- [Written exercise]: Rewrite everything from the line containing "Open recently viewed history floating icon" down to the end of the lines, changing "floating icon" to "floating button" and keeping everything else the same. Leave the pictures out of your answer.

- [Data excerpts]:
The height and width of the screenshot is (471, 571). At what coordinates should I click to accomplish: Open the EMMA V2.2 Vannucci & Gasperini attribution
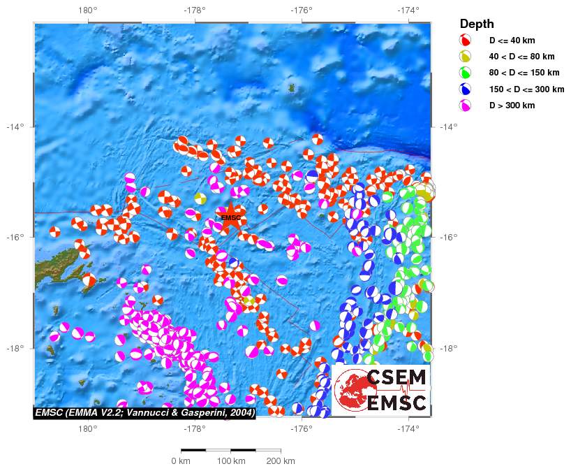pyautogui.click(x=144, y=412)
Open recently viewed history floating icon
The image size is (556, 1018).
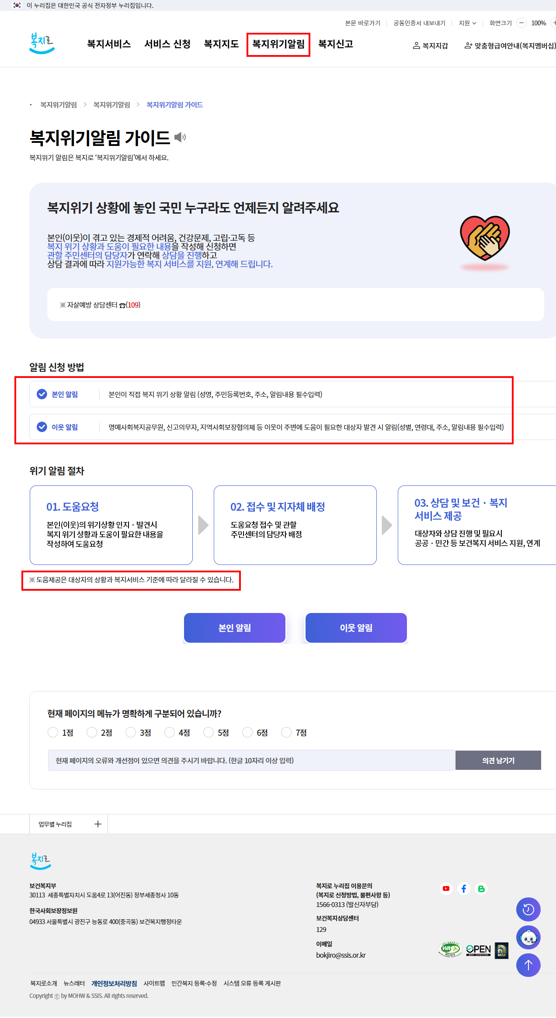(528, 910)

- [Answer to the task]:
Open recently viewed history floating button
The image size is (556, 1018).
(528, 910)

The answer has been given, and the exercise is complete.